03 はじめまして
転校生がやってくる。
夜の食事が始まる大広間、校長はそんなことを言い出した。
突然のことに、大広間は生徒たちの驚きの声で包まれる。
全くもって珍しいことなのでどの寮もみな、少なからず興味津々のようだった。
ガチャリと控えめな音がして、大広間奥の小部屋から登場した少女は、教員テーブルの前に立った。
静まる大広間で全ての生徒の注目が一点に集まる。
咳払いを1つして、緊張した笑みのまま彼女は一気に言った。
「えーと、スリザリン五年生に入らせていただくことになりました、名前・苗字です。どうぞよろしくー」
へにゃりと笑って礼をした名前はそそくさと教員テーブルの奥の小部屋へと行ってしまった。
途端、えええええ!!と驚愕の声があちらこちらから沸き起こった。
転校生、ただでさえ珍しいことなのに、組分けを先にしてしまっただなんて。
いや、それよりも紹介をしただ去っていくなんて簡潔すぎるというかなんというか。
なぜ突然入学したのかなど色々と疑問が残るところである。
立ち上がって彼女を見ようとする者や、ワアワアと騒ぐ者たち。
スリザリンの生徒たちでさえ状況を飲み込めずに、隣の生徒たちと顔を見合わせていた。
***
「うっはー終わったー」
ふぅ、と息を吐いて小さな丸椅子に座り、足を投げ出す。
扉の向こうでは生徒たちがもう食事を始めたようで、楽しそうな声や、金属音が重なる音が聞こえてきた。
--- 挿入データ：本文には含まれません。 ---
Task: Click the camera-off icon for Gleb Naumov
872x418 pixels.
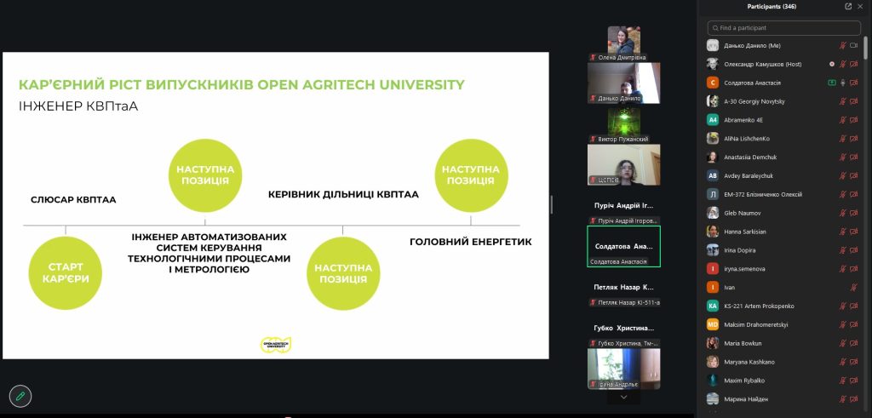Action: 853,213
扉の向こうの音を無意識に聞いているとダンブルドア先生が笑いながら言った。
「わざわざ小部屋に戻らなくても、寮のテーブルで食べてもよかったんじゃぞ」
「いやー気付いたらもうこの部屋に逃げ込んじゃってまして。明日の授業から少しずつ慣れていきたいです」
「そうかの、では食事はここで済ますかの?」
「あ、うぇ、ほんとですか!ありがとうございます!!」
ダンブルドア先生はパンッと手を叩いた。すると、目の前に色とりどりの食事が現れる。
「うひょ!色々ドタバタしてて忘れてたけどめちゃくちゃおなかすいてきた…!」
すぅ、と香ばしいにおいを吸ってナイフとフォークを手に取る。
ダンブルドア先生は「食事が終わったらここで待ってなさい」と言って小部屋から出ていった。
しばらく食事をしていると、扉がガチャリと開いた。
私はフォークにじゃがいもを刺したままの状態で一時停止する。
「リ、リドルくん?」
「ごめん、まだ食事中だったね」
「いやいやそんなことは…!」
じゃがいもが刺さったフォークを持ちながら私は手をふる。
「緊張したみたいだね」
私の前の椅子に腰をかけ、リドルは微笑みながら言った。
「そ、そりゃそうですよ。私こういうの苦手ですしー」
へぇ?と微妙に首をかしげてリドルは笑った。
リドルから視線を外し、じゃがいもを見つめながら私はしどろもどろに答える。
「……」
「……」
しばらく沈黙が続いたので、上目遣いでリドルをこっそり見るとにこりと笑いかけてきた。
「気にしないで食べてていいよ」
「あ、ありがとう。
ええっと、……どうかしたの?」
ここに来た用件はなんなのだろうか。率直に思った私はそう尋ねた。
するとリドルは柔和な笑みを見せた。
「どうって先生に言われた通りだよ。監督生が君の世話をするって聞いたけど」
「あ、そゆことですか!わざわざ来てくれてありがとうございます〜」
最後のじゃがいもを口にほうりこむと。
「じゃあ、最初は学校を案内するね」
「いやーそれは…あ、…」
危ない危ない。私はリドルくんにとってホグワーツに初めて来た生徒ってことになってるんだ。学校とか裏の裏の道まで知ってるんだけど……しょうがない。
でもこれからこういう事意識しなきゃなのねー意外に大変そうだ
「――じゃあ、お願いします」
にこりと笑って、私とリドルくんは部屋を出た。